Thursday, 24 June 2010

IRISH CHAMBER ORCHESTRA / Review

IRISH CHAMBER ORCHESTRA

Esplanade Concert Hall

Tuesday (22 June 2010)


This review was published in The Straits Times on 24 June 2010.


Orchestras often present in concerts a half of serious classics followed by lighter fare after the interval. For its concert in aid of the Nanyang Academy of Fine Arts, the Irish Chamber Orchestra brought out the bubbly from the word go.


The 18-member ensemble, fresh from a China tour, opened with Mozart’s popular Eine Kleine Nachtmusik. There is hardly music more familiar than this. Its performance – lightly textured and crisply articulated – made this old friend respond with the freshness of new acquaintance. Silky smooth strings distinguished the graceful Romance while the spirited Rondo flew on wings of Mercury.

========

● PROBLEM SET
- A) Print the part of the Irish Chamber Orchestra review between "Esplanade Concert Hall" and "wings of Mercury.", inclusive.
- B) Render this sentence from the Irish Chamber Orchestra review in French: "There is hardly music more familiar than this."
- C) Go on with the Irish Chamber Orchestra review from where it stops.
The records are taken from a different source and have no connection to the concert review.

========

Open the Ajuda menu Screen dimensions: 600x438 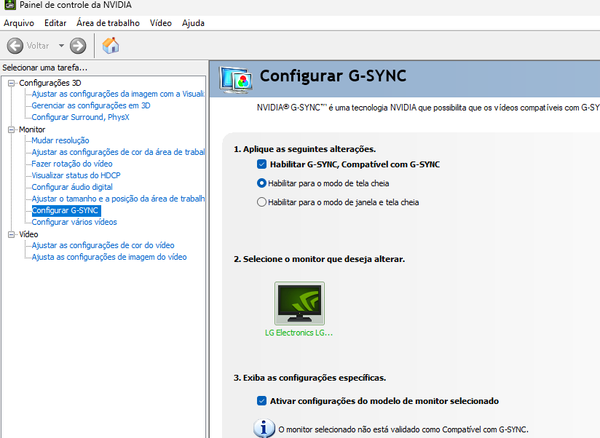(193, 22)
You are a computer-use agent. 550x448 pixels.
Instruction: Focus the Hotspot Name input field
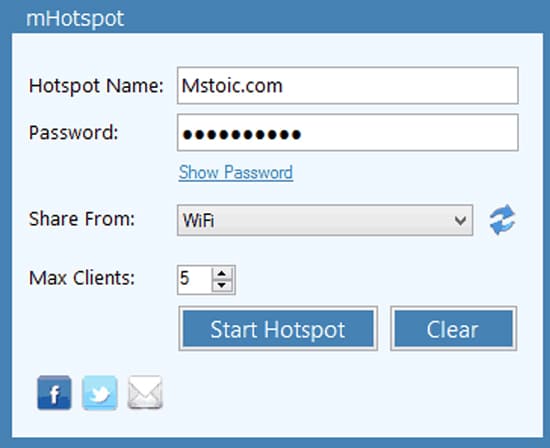pos(348,86)
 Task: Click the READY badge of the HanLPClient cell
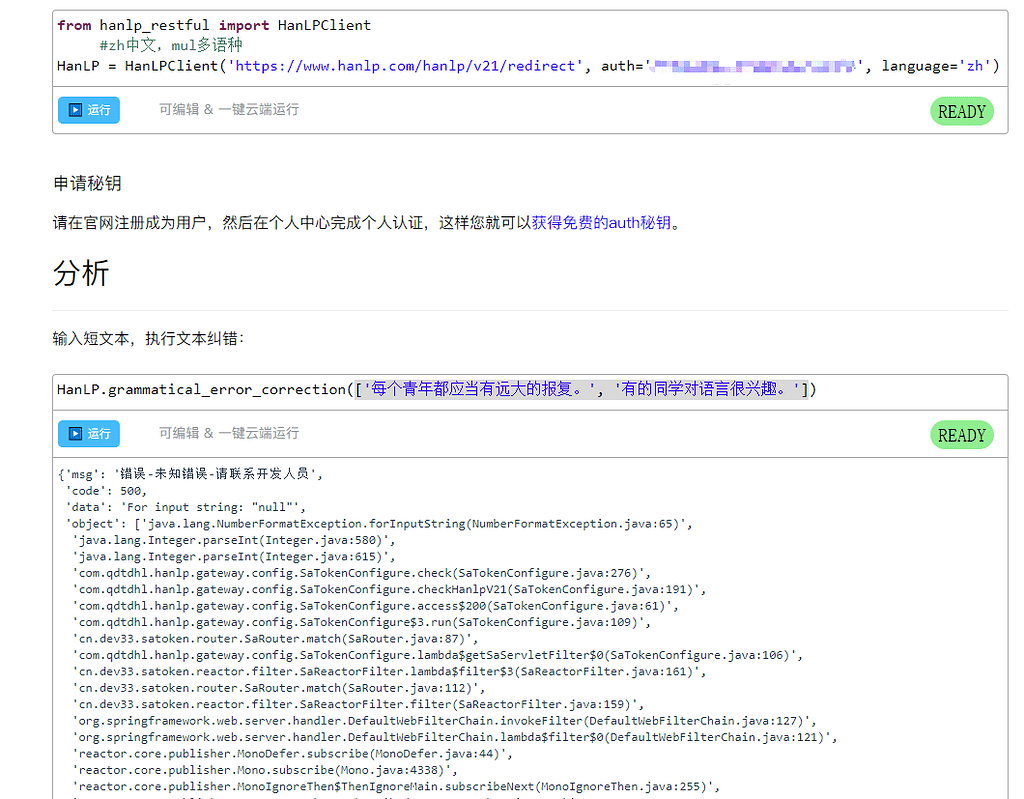[961, 112]
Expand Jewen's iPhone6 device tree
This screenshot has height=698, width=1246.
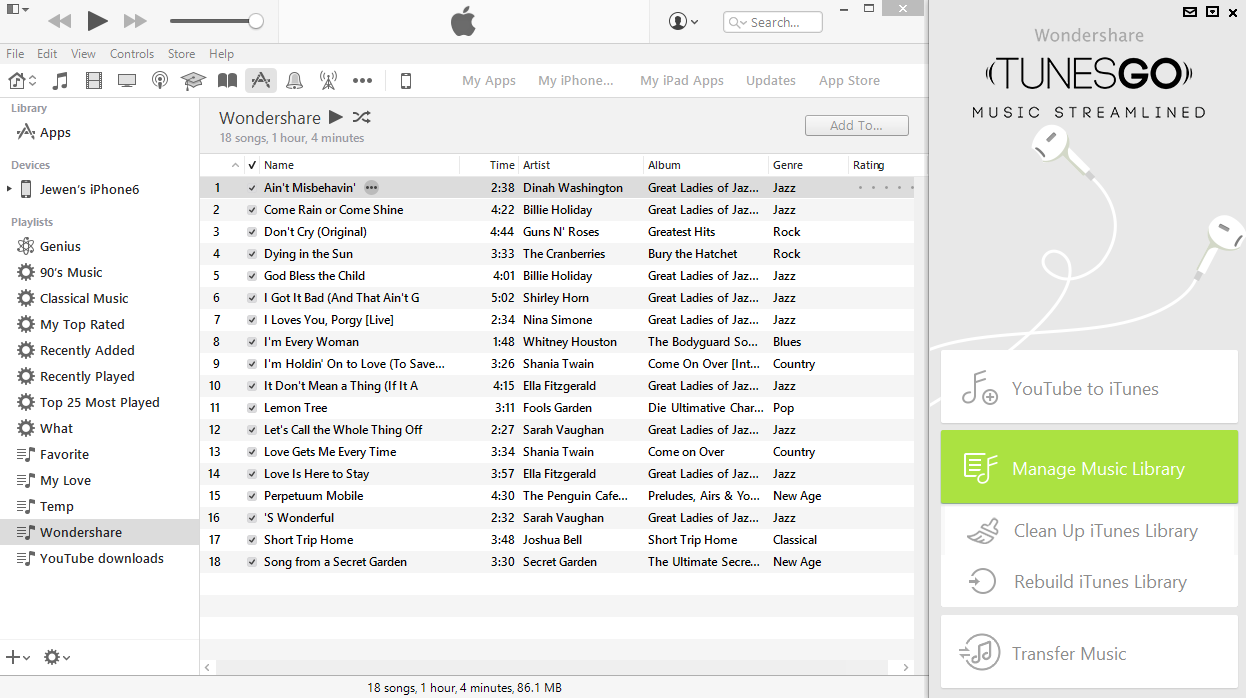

========

● RESPONSES PER TASK
- A)
Esplanade Concert Hall

Tuesday (22 June 2010)


This review was published in The Straits Times on 24 June 2010.


Orchestras often present in concerts a half of serious classics followed by lighter fare after the interval. For its concert in aid of the Nanyang Academy of Fine Arts, the Irish Chamber Orchestra brought out the bubbly from the word go.


The 18-member ensemble, fresh from a China tour, opened with Mozart’s popular Eine Kleine Nachtmusik. There is hardly music more familiar than this. Its performance – lightly textured and crisply articulated – made this old friend respond with the freshness of new acquaintance. Silky smooth strings distinguished the graceful Romance while the spirited Rondo flew on wings of Mercury.

- B) Il n'existe guère de musique plus familière que celle-ci.

- C)
The show was then set for Irish accordion-player Dermot Dunne to weave a spell of nimble mastery on an instrument unglamorously associated with oompah bands. Rested against the paunch and fingered on two keyboards, its sound production is not unlike the mighty pipe organ. Dunne turned it into a virtuoso vehicle fit for Paganini.


In little-known 19th century German Bernhard Molique’s Concerto in G minor, originally cast for the even less celebrated concertina, Dunne turned lead into gold. Although the music is unmemorable, like second hand Weber or Hummel, the mileage Dunne and the band wrung from its pages was astounding. The slow movement’s song without words, accompanied by muted strings, began to glimmer like precious Mendelssohn.

Music from the “Emerald Isle” came in Dunne’s own Shanghai Set, a medley of homespun Eire – jigs, reels and a pensive melody accompanied by a rustic drone. His short duet with bassist Malachy Robinson clearly delighted the audience.

The second half pairing of Antonio Vivaldi’s concertos and Argentine Astor Piazzolla’s tangos is not new, having been winningly tested by Gidon Kremer and his Kremerata Baltica. Highly rhythmic, incisive music and Piazzolla’s love affair with Bach’s music united these unseemly bedfellows.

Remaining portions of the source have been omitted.